Install the required libraries.

!pip install "ray[client]==2.49.2" xgboost_ray pandas scikit-learn ipywidgets tqdm

Step 2: Get Ray connection information

On the details page of the target AnalyticDB for MySQL cluster, in the navigation pane on the left, click Cluster Management > Resource Management.
Click the Resource Groups tab. In the Actions column for the target resource group, click the icon and select Details.
Get the Ray Cluster Endpoint. The format is http://[RAY_INTERNAL_HOST]:8265.

Step 3: Connect and check versions

Initialize the Ray connection.

Modify the protocol and port of the Ray cluster connection address obtained in Step 2 to ray://[RAY_INTERNAL_HOST]:10001. Replace remote_url in the following code sample with this address.

import ray
import os

# Define runtime environment dependencies
runtime_env = { "pip": ["xgboost_ray", "pandas", "scikit-learn"] }

remote_url = "ray://<ray_host>:10001"
ray.init(address=remote_url, runtime_env=runtime_env)

print(f"Successfully connected to the cluster! Ray cluster node count: {len(ray.nodes())}")

Check version consistency between the client and server.

import ray
import sys

def print_ray_versions():
    local_version = ray.__version__
    local_python = sys.version.split()[0]
    @ray.remote
    def get_server_info():
        import ray
        import sys
        return {
            "version": ray.__version__,
            "python": sys.version.split()[0]
        }

    try:
        server_info = ray.get(get_server_info.remote())
        
        print(f"{'Component':<10} | {'Ray Version':<15} | {'Python Version'}")
        print("-" * 45)
        print(f"{'Local(Client)':<10} | {local_version:<15} | {local_python}")
        print(f"{'Remote(Server)':<10} | {server_info['version']:<15} | {server_info['python']}")
        
        # Check for version compatibility
        if local_version != server_info['version']:
            print(f"\n Warning: Version mismatch! This may cause serialization errors or AttributeError.")
        else:
            print(f"\n Versions are fully matched.")
            
    except Exception as e:
        print(f" Failed to connect to cluster or execute task: {e}")

# Run the version check
print_ray_versions()

Step 4: Interactive development

Development method	Paradigm	Use cases
Zero-code-intrusive parallelization (ray.util.multiprocessing)	Zero-code-intrusive, synchronous, and procedural.	Migrating existing for loops or map tasks to the cluster with minimal code changes.
Asynchronous task orchestration (Remote Functions)	Explicit, asynchronous, non-blocking primitive.	Fine-grained control over task dependencies and execution flow.
Stateful service management (Actors)	Object-oriented paradigm that maintains state across method calls.	Managing mutable state across multiple operations.
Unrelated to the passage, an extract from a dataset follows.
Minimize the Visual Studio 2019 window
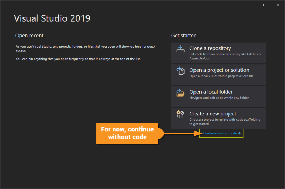 [253, 5]
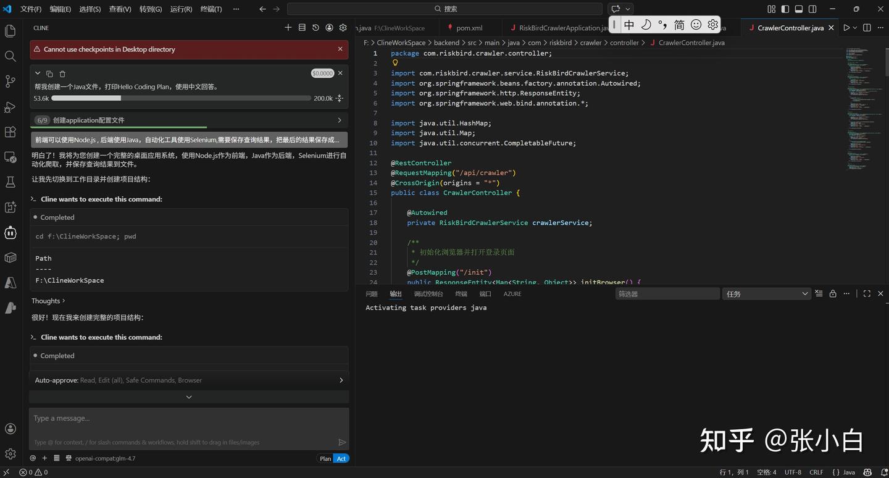Click the Type a message input field

coord(185,419)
Method 1: Zero-code-intrusive parallelization

from ray.util.multiprocessing import Pool

def square(x):
    return x * x

# The usage is identical to Python's native multiprocessing. The @ray.remote decorator is not needed.
with Pool() as pool:
    # This line automatically distributes the execution to the remote cluster.
    results = pool.map(square, range(10))
    print(f"Pool results: {results}")

Method 2: Asynchronous task orchestration

@ray.remote
def add(x, y):
    return x + y

# asynchronous call - immediately returns an ObjectRef, which is similar to a Promise or Future.
ref1 = add.remote(1, 2)
ref2 = add.remote(3, 4)

# Block only when the actual result is needed.
final_result = ray.get(add.remote(ref1, ref2)) 
print(f"Task result: {final_result}")

Method 3: Stateful service management

@ray.remote
class Counter:
    def __init__(self):
        self.value = 0
    def increment(self):
        self.value += 1
        return self.value

# Create a persistent "counter" object on the cluster.
counter_actor = Counter.remote()

# Call the same Actor instance multiple times. The state is preserved.
results = [counter_actor.increment.remote() for _ in range(3)]
print(f"Actor counter results: {ray.get(results)}") # Output: [1, 2, 3]